One of the reasons why I have started this blog is to make a portfolio of my work.

I have long admired how folks working in artistic or design fields have been able to neatly wrap up their work in largely a visual format — whether it be old school vellum and paper, or the latest 3D visualization tools.  After many years hanging with my sister in architecture studios and witnessing this firsthand, I have thought about doing the same with my own stuff.

Well, turns out it is not so easy…if you are an engineer / software developer / even product designer, it seems like your work output is not easily archived; screw the work flow, even the process of working is hard to archive.  For example, if you write software, one could argue that archiving it is simply a matter of source control.  You would have all the changes to the source, and build scripts to try out the final thing.  But what if the code doesn’t really work — like it crashes before it gives any sort of indication that it did something?  And what about the thought process that got you there, is that captured in your source?  Also, who is the intended audience?  What if there are really interesting ideas in your project, but your audience doesn’t understand the language it is written in?  I guess the question is really how much more work do I have to do for all this to be reasonably archived by me for others?
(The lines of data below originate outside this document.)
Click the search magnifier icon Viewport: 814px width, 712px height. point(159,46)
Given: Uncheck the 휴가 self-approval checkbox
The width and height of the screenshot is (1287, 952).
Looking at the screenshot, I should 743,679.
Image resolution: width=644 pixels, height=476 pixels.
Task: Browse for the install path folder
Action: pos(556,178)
Well, I thought I would tackle an easier task — archiving technical papers I have written.  It’s a paper, what’s hard about that?  Well, like many technical papers, I wrote mine using the fantastic LaTex markup language.  Really one of the first widely used markup languages, LaTex is extremely powerful, produces beautiful photo-ready output, and dutifully follows the “separate the content from the design” ethos.  Any because it is a markup language, the LaTex community has made a number of LaTex output converters: HTML, PDF, etc.  However, it really hasn’t been maintained — this HTML converter has a last revision of 2001.  How about LaTex to Wordpress?  Not a chance. *

But more to the point, why do I think publishing my work via this blog is the right way to archive it?  Well, blogs get searched, and blogs get linked to, and blogs get syndicated to you, the reader.  This means your new document storage and retrieval system is a web search.  And if my blog page goes down for good?  Well the contents of this site are frequently archived duplicated by crawlers.  This may be an obvious point to some, but if I don’t do this, my published work will fall victim to the one-way black hole of “academic portals”.

Go ahead, search for one of my papers using google scholar.  Just try to find a full copy of it without opening your wallet.  That’s right, IEEE, ACM and most others charge to gain access past the abstract.  I have nothing against these associations helping offset costs, but putting a fortress around the information seems to work against the whole academic process, right?

So on this site I’ll post abstracts, links to full PDFs (that I host), as well as upload the contents to services like scribd.  I’ll try to give an introduction for each, to give the content a broader audience, so please give them a gander.  But regardless — copy away, Intertubes, copy away…

* I would like to give props to this great LaTex-Wordpress resource page, which allowed me to put at least a few equations (but not entire document conversions) quite easily inside posts.